Skillforge
All sources
S
Slack·
thread
inc-20260214-payments

Payments-svc latency spike — Stripe webhook storm

David Park · Staff SRE·updated 2mo ago·Open in Slack

David Park [Feb 14, 3:00 PM] SEV2 declared. payments-svc P95 has been 4x baseline for last 12 min. Webhook queue depth at 14k.

Aisha Rahman [Feb 14, 3:04 PM] Looking. Stripe just sent us a retry storm — they had a downstream issue at 2:48 and now their replay is hitting us hard.

Marco Silva [Feb 14, 3:08 PM] Should we restart the pods to clear the queue?

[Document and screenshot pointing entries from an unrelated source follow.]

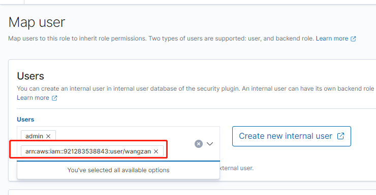This screenshot has height=195, width=376.
Task: Select the arn:aws:iam::921283538843:user/wangzan chip text
Action: [x=88, y=151]
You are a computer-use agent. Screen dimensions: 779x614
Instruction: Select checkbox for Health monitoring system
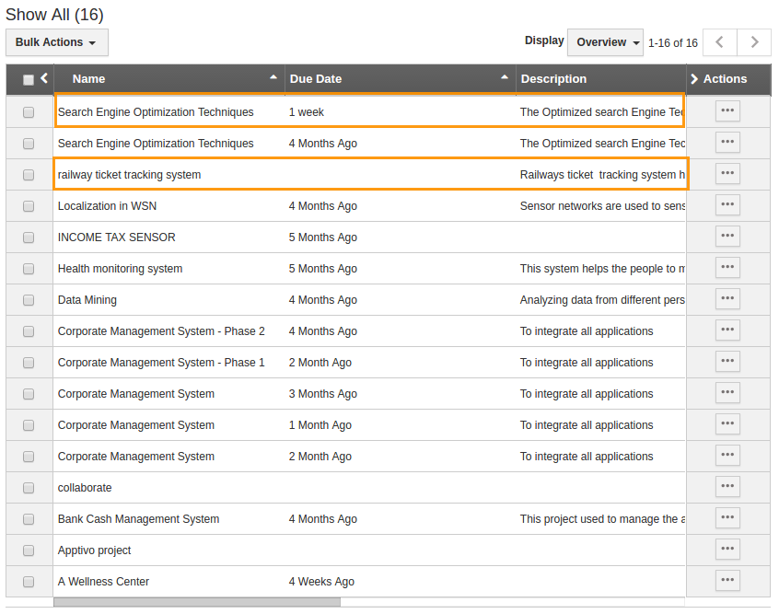tap(29, 269)
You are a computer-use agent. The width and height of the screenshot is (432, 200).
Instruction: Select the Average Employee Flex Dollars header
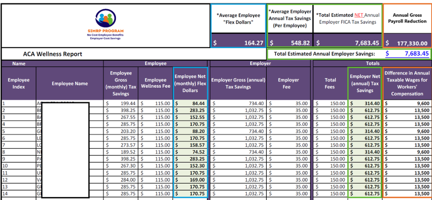[x=238, y=18]
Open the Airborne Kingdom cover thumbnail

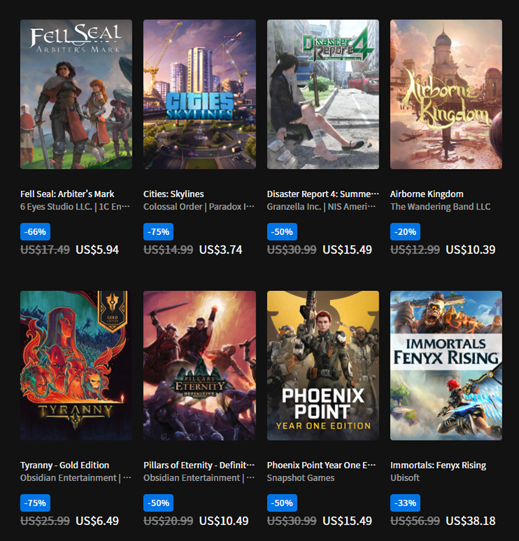[x=446, y=94]
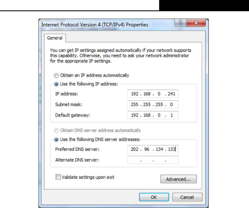
Task: Enable Validate settings upon exit checkbox
Action: [58, 177]
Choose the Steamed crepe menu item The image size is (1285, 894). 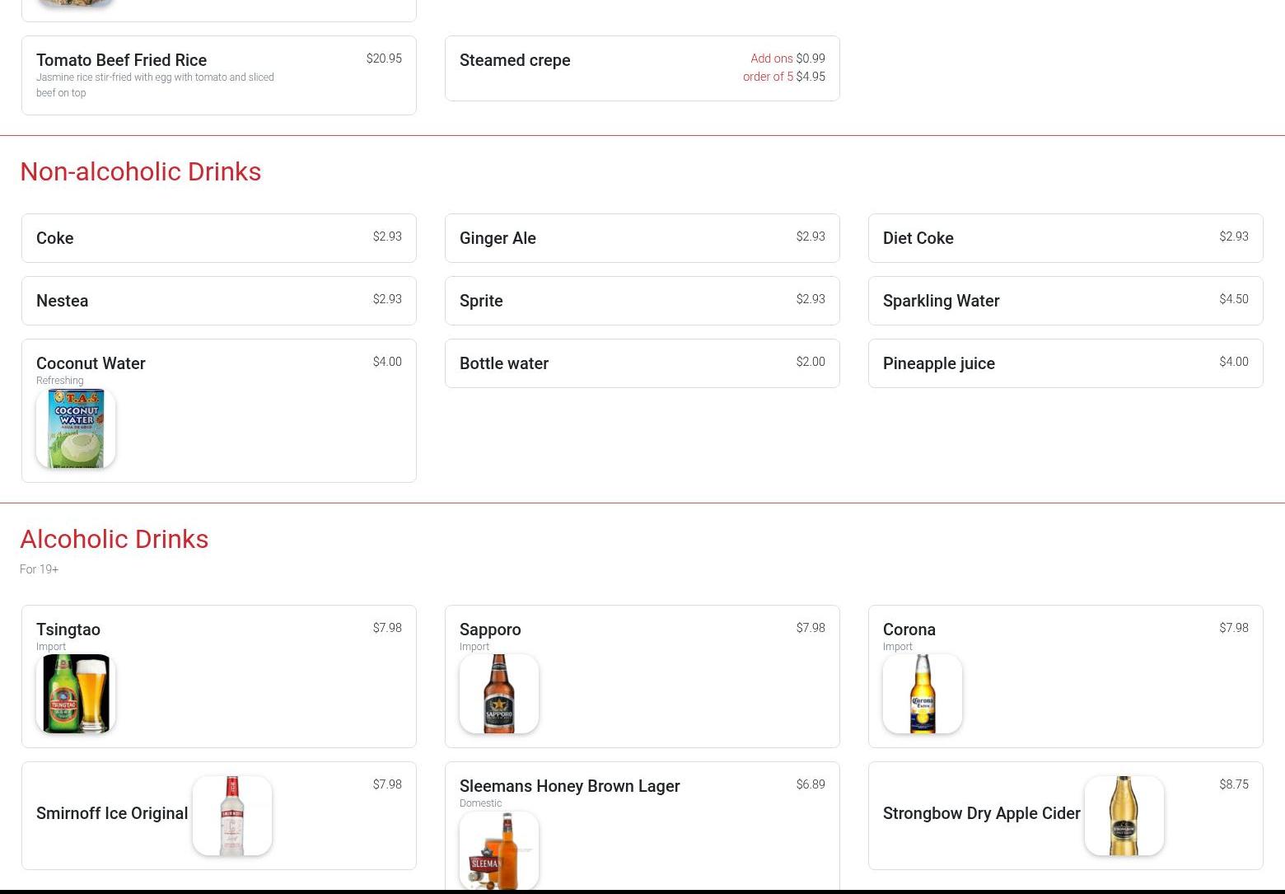(515, 61)
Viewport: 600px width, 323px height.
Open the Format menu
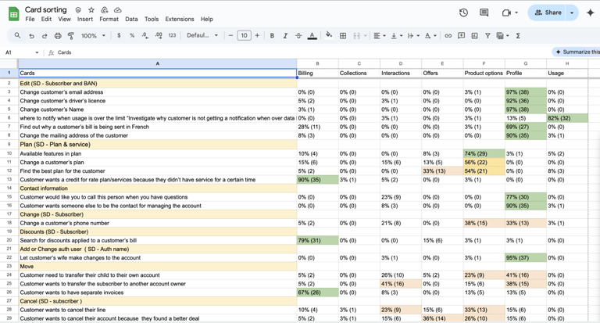pos(109,20)
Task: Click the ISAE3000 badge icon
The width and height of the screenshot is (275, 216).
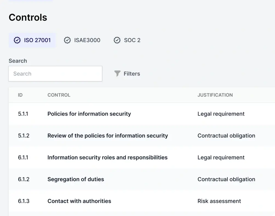Action: click(x=67, y=40)
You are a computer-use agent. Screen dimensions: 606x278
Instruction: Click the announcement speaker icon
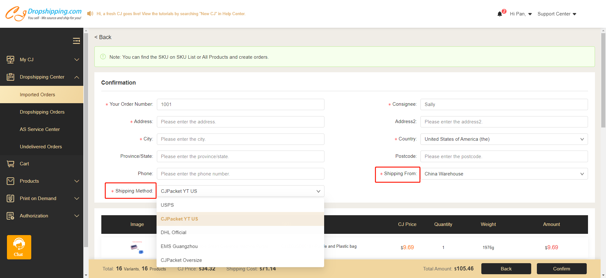pos(90,14)
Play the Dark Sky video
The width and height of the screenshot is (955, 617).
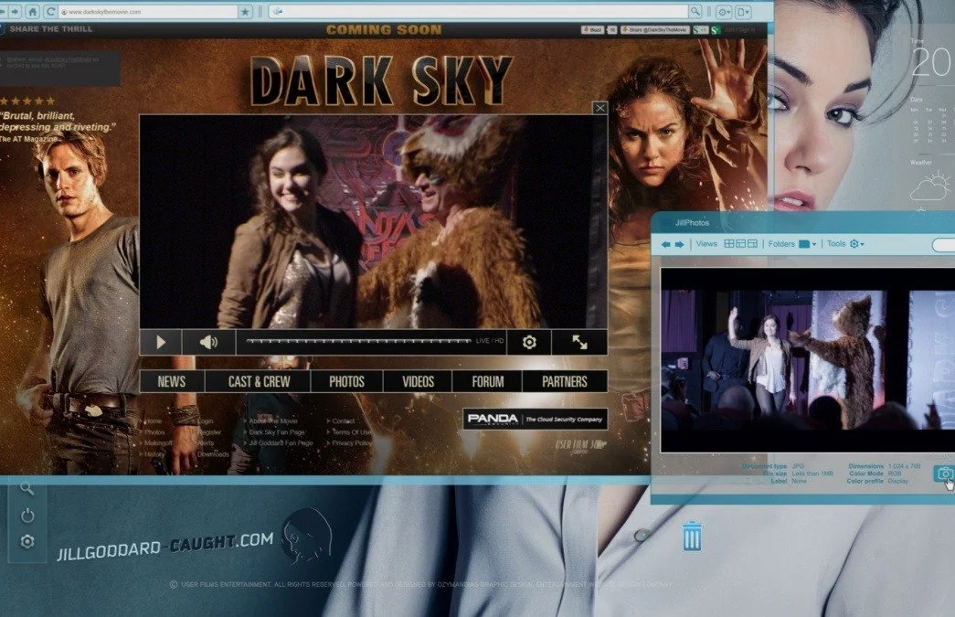click(161, 342)
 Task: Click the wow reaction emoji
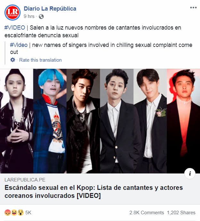coord(21,213)
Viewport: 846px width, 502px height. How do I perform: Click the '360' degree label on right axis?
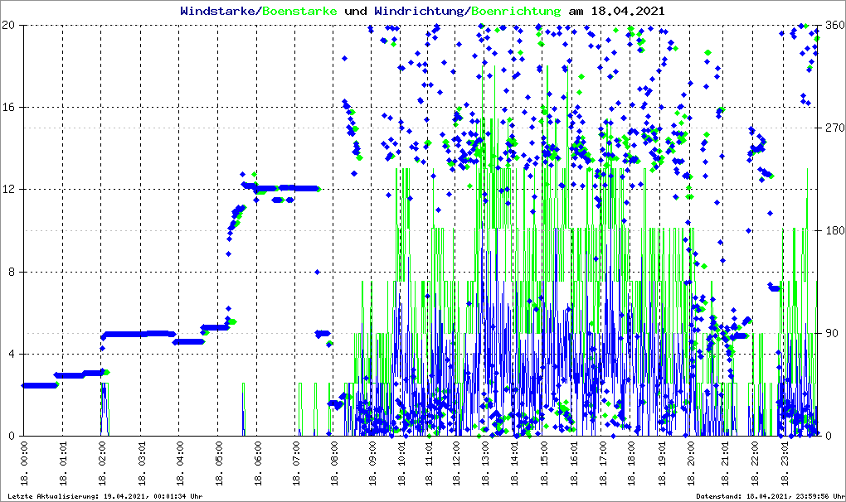pyautogui.click(x=834, y=26)
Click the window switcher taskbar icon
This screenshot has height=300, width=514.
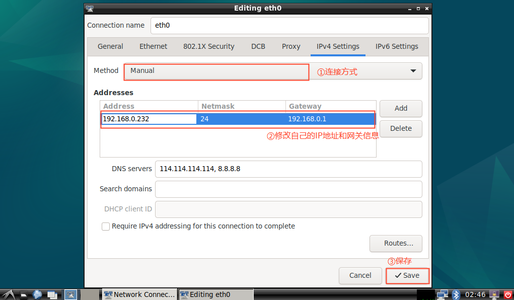[x=52, y=295]
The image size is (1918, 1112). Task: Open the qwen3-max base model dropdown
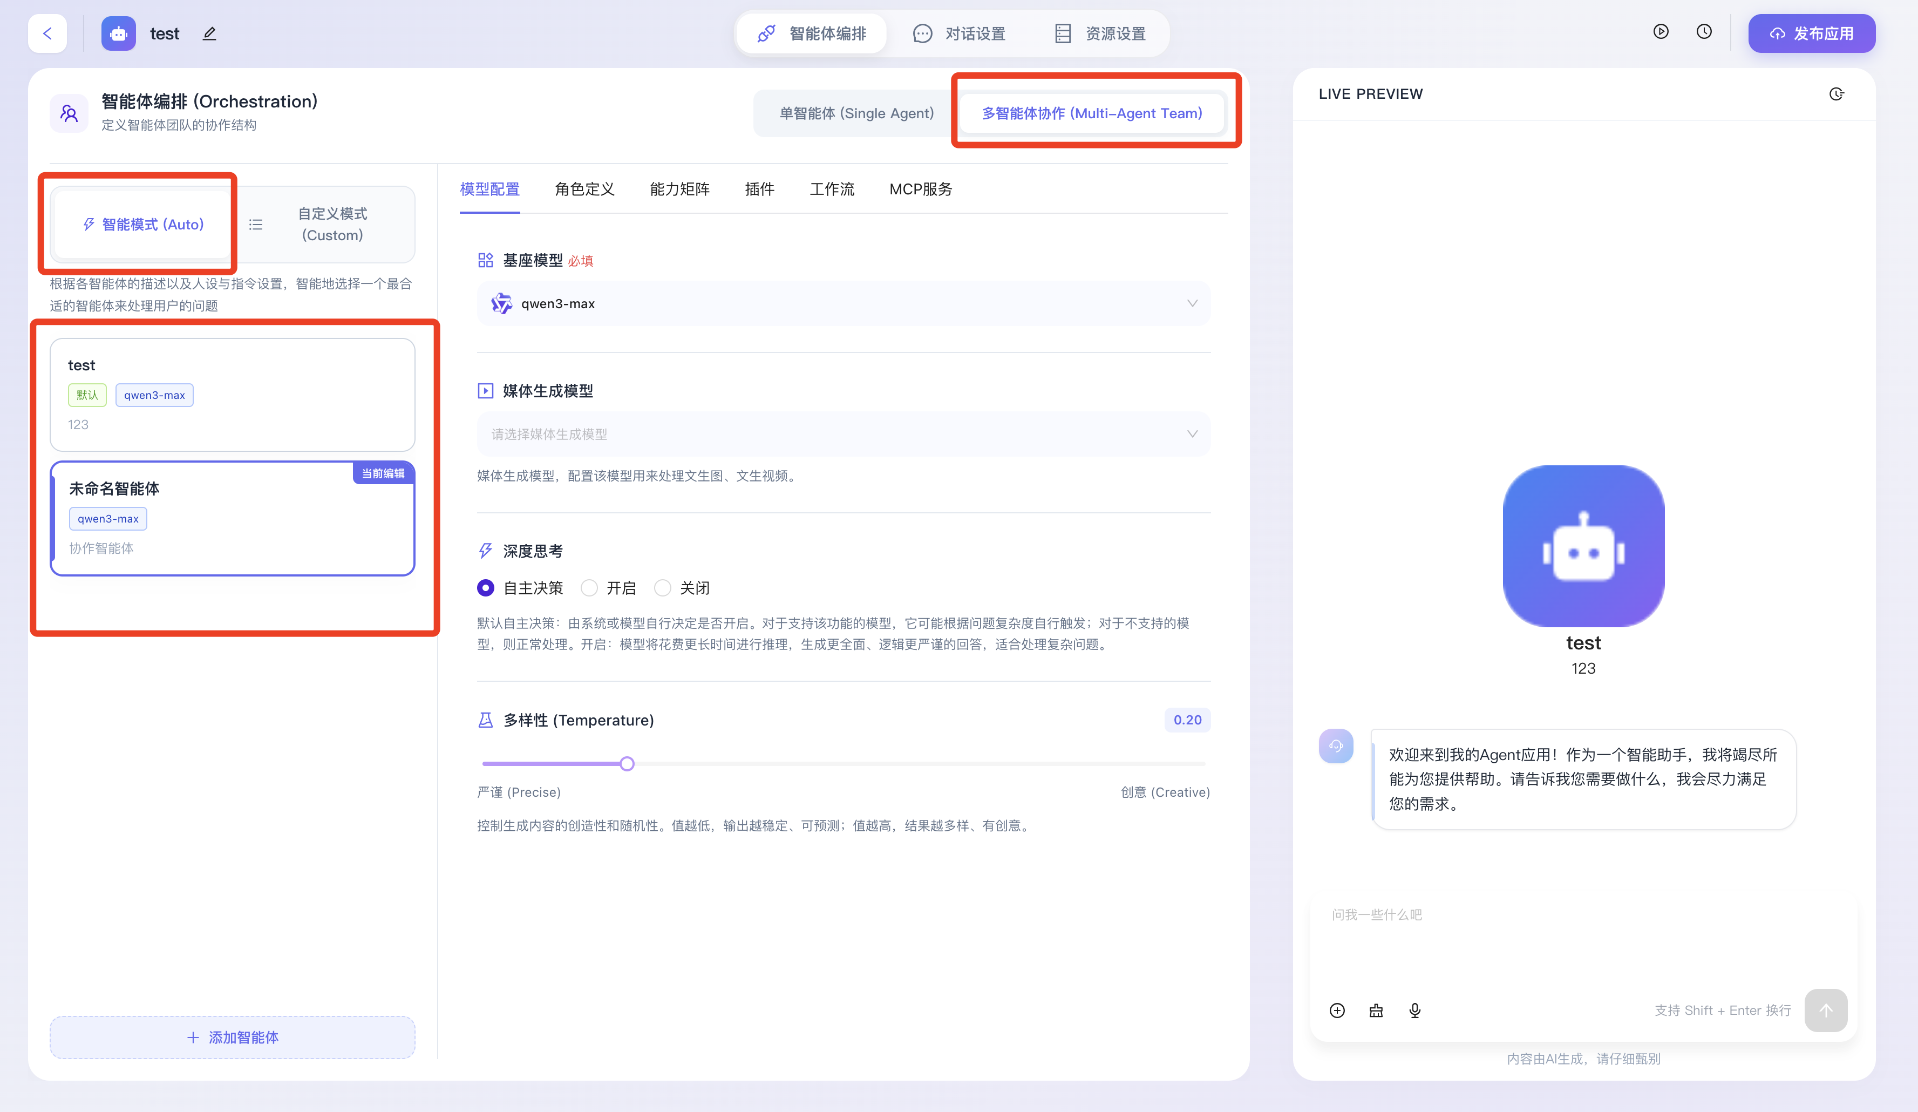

David Park [Feb 14, 3:09 PM] NO. Do not restart payments-svc pods. We'll lose in-flight webhook deliveries that Stripe has already marked acknowledged. Last time we did that we double-charged ~40 customers.

David Park We need to scale out horizontally. I'm bumping the HPA max from 12 to 24. Already done. Should drain in ~8 minutes.

Aisha Rahman [Feb 14, 3:18 PM] Queue depth dropping. P95 normalizing.

David Park [Feb 14, 3:32 PM] Resolved. Total impact: P95 elevated for 32 min, no data loss, no double-charges. Will write up post-mortem PM-2026-02-14.

Sarah Chen [Feb 14, 6:30 PM] @David — should I status-page this retroactively for the 2 enterprise accounts that asked?

David Park No public status page for SEV2 under 60 min by policy. Targeted email to affected enterprise accounts only. Ping me their list and I'll generate the impact summary.